Arnold believed that culture would eventually destroy class by replacing it. Arnold might have meant by high culture something that worked for the improvement of humanity. In this version of high culture and popular culture The Wire is high culture and Big Brother is just popular culture. The quality of The Wire can be measured in many ways whereas the quality of Big Brother can only be measured in the ratings. However, by the time The Wire and Big Brother came along the terms high culture and popular culture had developed to mean something very different. High culture means the cannon of art, literature, music etc. taught at university and not a way of distinguishing between different types of TV shows.

Arnold’s theory barely lasted a century before it collapsed. Maybe we need a new terminology to distinguish between work with blue chip enduring quality and the junk bond equivalent in art or a cultural nutritional utilitarian value of the ingredients.
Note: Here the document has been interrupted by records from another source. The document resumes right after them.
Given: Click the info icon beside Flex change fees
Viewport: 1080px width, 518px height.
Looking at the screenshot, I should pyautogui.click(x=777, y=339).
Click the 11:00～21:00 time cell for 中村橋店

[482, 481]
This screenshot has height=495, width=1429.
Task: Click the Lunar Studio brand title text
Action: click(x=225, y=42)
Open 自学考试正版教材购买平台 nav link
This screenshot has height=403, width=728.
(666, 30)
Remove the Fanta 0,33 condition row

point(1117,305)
Maybe the terms are already there, ordinary words like: quality and trash.


Only Rock’n’Roll

Seventh Gallery consistently has good shows. It is remarkable for a small artist-run shopfront gallery with a second windowless backroom gallery space. Reading their website the management committee make these problems appear to be features; the lack of any natural light in the backroom is promoted as giving the artist has greater control of lighting.

The current exhibition at Seventh, “We’ve Got A Love Like Electric Sound” is no exception. This group exhibition by Catherine Connolly, Candice Cranmer, Stephen Palmer, Carl Scrase, Sally Tape and Fiona Williams is about the relationship between contemporary art and popular music. This is a common contemporary art theme; a great theme since the pop art of 1960s, not an original theme but it is still a very fruitful source of inspiration. Popular culture and music is the revolution of that you can dance to. And popular culture has inspired many famous artists: Toulouse Lautrec, Andy Warhol and Jeff Koons. Popular culture might be juvenile, utopian and romantic but it is fun.

And “We’ve Got A Love Like Electric Sound” is a fun exhibition. The wow work of the exhibition is Candice Cranmer’s musk-stick column that reached from floor to ceiling. (The work had a reference to lyrics by Joy Division but I neglected to note the quote. Many of the other works also had pop music references in their titles.) Carl Scrase’s two works appropriated and rearranged pop material with playful fun and spectacular results: in one bouncy balls and toothpicks becomes the universe. Catherine Connolly’s video installations, reframed the video screen with timber and gloss enamel paint, showed sections of crowds at concerts. Fiona Williams’ faux naïf oil paintings on aluminium reminded me of the popular culture focused paintings of Elizabeth Peyton. It is apparent from her work where Sally Tape gets her name (or is the other way around); her day-glo and silver tape on wall-work was like Frank Stella on acid. Oddly there is only one piece of sound art in this exhibition, Stephen Palmer’s Pacing.

It is only rock’n’roll but I like it.